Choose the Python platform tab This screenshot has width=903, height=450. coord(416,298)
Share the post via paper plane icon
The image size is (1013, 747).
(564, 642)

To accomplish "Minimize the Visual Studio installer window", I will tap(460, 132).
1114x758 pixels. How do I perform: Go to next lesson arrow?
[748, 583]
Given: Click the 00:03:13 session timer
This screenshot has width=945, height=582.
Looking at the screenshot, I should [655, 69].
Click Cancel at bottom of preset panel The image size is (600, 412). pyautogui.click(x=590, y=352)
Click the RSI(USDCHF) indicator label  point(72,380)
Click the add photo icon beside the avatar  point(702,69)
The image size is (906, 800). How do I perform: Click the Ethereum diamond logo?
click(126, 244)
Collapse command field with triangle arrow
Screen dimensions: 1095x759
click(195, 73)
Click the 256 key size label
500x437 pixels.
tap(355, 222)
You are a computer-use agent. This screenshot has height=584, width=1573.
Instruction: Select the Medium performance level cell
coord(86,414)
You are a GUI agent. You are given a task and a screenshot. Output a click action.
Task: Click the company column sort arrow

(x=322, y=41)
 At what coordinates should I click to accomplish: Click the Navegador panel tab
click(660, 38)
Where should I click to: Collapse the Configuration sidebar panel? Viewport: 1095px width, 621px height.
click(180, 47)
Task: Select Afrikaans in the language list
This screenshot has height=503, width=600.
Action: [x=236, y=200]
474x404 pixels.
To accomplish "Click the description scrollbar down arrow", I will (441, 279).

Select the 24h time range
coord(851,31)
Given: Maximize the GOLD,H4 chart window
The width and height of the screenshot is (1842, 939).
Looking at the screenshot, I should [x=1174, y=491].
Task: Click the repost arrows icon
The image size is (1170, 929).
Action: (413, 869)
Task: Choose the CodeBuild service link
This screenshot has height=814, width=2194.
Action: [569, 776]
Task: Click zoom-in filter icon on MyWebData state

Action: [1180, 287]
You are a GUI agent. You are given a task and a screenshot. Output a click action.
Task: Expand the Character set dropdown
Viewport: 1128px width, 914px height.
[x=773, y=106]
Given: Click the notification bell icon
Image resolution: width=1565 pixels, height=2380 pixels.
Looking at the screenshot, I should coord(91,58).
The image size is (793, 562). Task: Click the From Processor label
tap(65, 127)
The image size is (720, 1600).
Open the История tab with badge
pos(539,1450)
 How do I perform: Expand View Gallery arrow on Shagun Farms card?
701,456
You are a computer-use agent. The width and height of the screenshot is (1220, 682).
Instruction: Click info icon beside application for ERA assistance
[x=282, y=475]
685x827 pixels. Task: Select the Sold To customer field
# # #
> Written request:
Copy the items verbatim, starting with the line that contains "Task: Choose the CodeBuild service link" and ending with the last line of the items, including both of those lines.

> Written solution:
Task: Choose the CodeBuild service link
This screenshot has height=814, width=2194.
Action: [569, 776]
Task: Click zoom-in filter icon on MyWebData state

Action: [1180, 287]
You are a GUI agent. You are given a task and a screenshot. Output a click action.
Task: Expand the Character set dropdown
Viewport: 1128px width, 914px height.
[x=773, y=106]
Given: Click the notification bell icon
Image resolution: width=1565 pixels, height=2380 pixels.
Looking at the screenshot, I should coord(91,58).
The image size is (793, 562). Task: Click the From Processor label
tap(65, 127)
The image size is (720, 1600).
Open the История tab with badge
pos(539,1450)
 How do I perform: Expand View Gallery arrow on Shagun Farms card?
701,456
You are a computer-use agent. The width and height of the screenshot is (1220, 682).
Instruction: Click info icon beside application for ERA assistance
[x=282, y=475]
685x827 pixels. Task: Select the Sold To customer field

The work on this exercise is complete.